◆ DOCUMENT SEGMENT
## BEGIN

Deserialization as a Persistent RCE Primitive: Why Every Language Keeps Reinventing the Same Mistake

Jason

Jason

@Jason

In January 2015, Chris Frohoff and Gabriel Lawrence presented research at AppSec California that would reshape how the industry understood Java security. They had discovered that by carefully chaining together method calls across commonly-used Java libraries , Apache Commons Collections, Spring Framework, Groovy , an attacker could construct a serialized Java object that, when deserialized by any application that included those libraries on its classpath, would execute arbitrary operating system commands. No special vulnerability in the application itself was needed. The application merely had to deserialize untrusted data, and the right libraries had to be present.

The tool they released, ysoserial, packaged these "gadget chains" into a simple command-line utility. Point it at a target, pick a chain that matches the target's dependency tree, and it generates a serialized payload that pops a shell. Within months, security researchers had found deserialization endpoints in nearly every major Java application server, middleware platform, and enterprise application. WebLogic, WebSphere, JBoss, Jenkins, Spring, countless custom applications , they were all vulnerable, and many had been for years.

The reaction from the Java community was intense but instructive. The vulnerability was not in any specific library. Apache Commons Collections did not have a "bug" in the traditional sense. Each individual class behaved as documented. The gadget chain exploited the composition of behaviors across libraries to achieve an emergent capability , arbitrary code execution , that no individual library intended to provide. This made the problem fundamentally difficult to fix at the library level. You could not simply patch Commons Collections and move on, because the gadget chain mechanism worked with any sufficiently-expressive set of classes, and the Java standard library itself contained enough building blocks for several chains.

The Pattern Is Universal

What makes deserialization particularly insidious as a vulnerability class is that the same fundamental mistake has been made independently by virtually every programming language that provides native object serialization.

Java has ObjectInputStream, the original and most extensively researched deserialization attack surface. Gadget chains leveraging Commons Collections, Spring, Groovy, ROME, and the JDK itself have been publicly documented for a decade. Oracle has gradually added deserialization filters (JEP 290, JEP 415), but the default behavior remains permissive, and the filter mechanism requires explicit configuration that most applications do not implement.

## END

◆ RECORD EXCERPTS
## BEGIN

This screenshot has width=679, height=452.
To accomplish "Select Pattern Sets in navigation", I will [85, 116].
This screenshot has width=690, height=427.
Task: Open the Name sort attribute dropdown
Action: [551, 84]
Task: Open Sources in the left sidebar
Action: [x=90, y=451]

## END

◆ REQUIRED TASKS
a – Reproduce the listing word for word, every line of it.
b – Carry the article on deserialization attacks forward from its final sentence.

◆ RESPONSES PER TASK
a –
This screenshot has width=679, height=452.
To accomplish "Select Pattern Sets in navigation", I will [85, 116].
This screenshot has width=690, height=427.
Task: Open the Name sort attribute dropdown
Action: [551, 84]
Task: Open Sources in the left sidebar
Action: [x=90, y=451]

b –
Python has pickle, whose documentation has contained a warning , "Never unpickle data received from an untrusted or unauthenticated source" , since at least Python 2.4. The __reduce__ method, which controls how objects are reconstructed during unpickling, can return arbitrary callables, making pickle exploitation trivially easy: pickle.loads(malicious_data) can execute os.system("rm -rf /") with no gadget chain needed. Despite this, pickle remains widely used in machine learning pipelines (model serialization), scientific computing (result caching), and web applications (session storage, task queues). The convenience is too great, the warning too abstract, and the alternatives too inconvenient for most developers to abandon it voluntarily.

PHP has unserialize(), where exploitation relies on magic methods (__wakeup, __destruct, __toString) that are automatically called during deserialization. The PHP ecosystem's history with insecure deserialization is extensive , WordPress, Joomla, Drupal, Laravel, and virtually every major PHP framework has had deserialization vulnerabilities. PHP 7 added partial protections (the allowed_classes option for unserialize()), but the default behavior remains unrestricted, and legacy code rarely uses the safer option.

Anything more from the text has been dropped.